How to Lose Weight: What precaution should I take in joining a slimming centre or a weight-loss centre?

What has made slimming centres or weight-loss centres boom recently in our country ?

A boom of slimming centres in our country in recent times may well be attributed in one way to the ‘heath awareness ‘ created by health magazines, fitness guides, fitness programmes, easily available on video cassettes etc. and on the other hand to the fashion magazines and western outfits creating, a cosmetic ‘thin is in vogue.’

The basic idea of a slimming centre or a weight loss centre is to scientifically help an obese person to trim excess fat off. What should otherwise have place under the banner of medical profession, has now become a multimillion rupee business.

What precaution should I take in joining a slimming centre or a weight-loss centre ?

Any one suffering from a serious weight problem should certainly not joint a slimming centre or a weight loss centre without a proper understanding of the difference between just weight loss on one hand and fat-loss leading to weight loss on the other hand.

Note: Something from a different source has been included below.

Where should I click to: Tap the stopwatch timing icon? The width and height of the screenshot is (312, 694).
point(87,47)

The body is made up of four major tissues :

Muscles, Bones, Water and Fat. It is possible to lose weight by reduction in weight of all the four tissues at a time or by reduction in any of them in a cmuscles and water or byombination such as reduction in any one of them singly such as only muscles or only bones or only water or only fat.

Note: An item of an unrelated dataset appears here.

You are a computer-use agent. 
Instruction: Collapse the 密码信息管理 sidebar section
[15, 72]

A reduction in the weight of body tissues such as muscles, bones and water is dangerous and has nothing to do with the treatment of obesity. A weight loss programme could prove dangerous if it includes ”

Loss of muscles : could include loss of the muscles of the heart, liver, kidney, brain etc. sometimes irreversibly.

Loss of bones : (rate but possible) in the form of their becoming, porous (osteomalacia) or thinning out and is of grave medical concern.

Loss of water : if it is medically proved that a person is suffering from retention of water (oedema) in such excess amounts as to cause harm and aggravate certain serious conditions such as high blood pressure, congestive cardiac failure, swelling of the body during pregnancy etc. Then attempts under medical guidance must be made to remove excess water, keeping a close monitoring on levels of vital elements such as potassium, (K+) etc., for fear of possible dehydration. “No attempt is justified in administering diuretics or water loss drugs to a normal obese person to effect weight loss. ”

All such weight loss programmes involving especially muscle loss or water loss can be manipulated to give ‘quick’ or miraculous weightless, as the speed of weight loss in this case depends on the ‘eagerness of the obese person and the intensity given by the concerned centre.’

Such quick weight loss programmes obviously end up landing the obese person into serious side effects ” loss of hair, face pale, drawn and haggard, weakness, wrinkling of skin, loss of appetite, nausea, irritation, lack of sleep, etc., and dangerous consequences of health: damage to vital organs, kidney, liver, heart, brain, etc.

The various possible ways all discussed in detail in the preceding chapters and discussed in brief here, to induce quick-weight loss in an obese person are :

Appetite Suppressing drugs : An increase in their dosage can severely reduce food intake leading to quick weight loss in the form of ‘muscle’ loss.

Diuretics : Their over use can lead to severe and rapid ‘water’ loss in the form of urine.

Diets : Such as various fad diets, starvation programmes etc. depending on their severity lead to rapid muscle and water losses.

Take the case of L.P., a young man of thirty. When he was first examined by me, he was overweight by twenty kilos. His breathing was laboured, his blood pressure was too high and had an array of digestive complaints.

Not long before being referred to me, he had joined a slimming centre where he was told that nothing was wrong with him except that he ate too much. He was given a high protein diet and told to restrict his fluids. Within one week, he lost seven kilos but shortly thereafter became dizzy and, collapsed. At that point his family doctor brought him to my clinic. A medical examination showed that he suffered from a condition called ketosis – a result of protein breakdown, (muscle loss ) in the body. He was retaining urea in the blood due to a kidney infection. He also proved to be severely dehydrated ( water loss).

His lost fluids were replaced. He was put on proper treatment to correct ketosis and kidney infection. The underlying cause of his obesity was found and properly treated. He was advised, to eat nutritionally balanced meals.

During the following eight months L.P. lost twenty – kilos with a return to normal blood pressure. There is every reason, to believe that he will continue to do well until he reaches his destined weight.

The above case strongly highlights that if a competent doctor, had examined the patient earlier, and diagnosed the kidney infection, the setting in of ketosis could have been recognized, the high-protein diet promptly discontinued, the condition treated and the collapse of the patient avoided, thereby sparing the young man and his family from considerable anxiety.

It is important to be first examined by a qualified doctor. An overweight person, before attempting any weight loss, first must be diagnosed that his excess weight is due to excess fat. Once on a weight loss programme he should be rechecked by the doctor regularly, to confirm that the weight loss is fat loss and nothing else!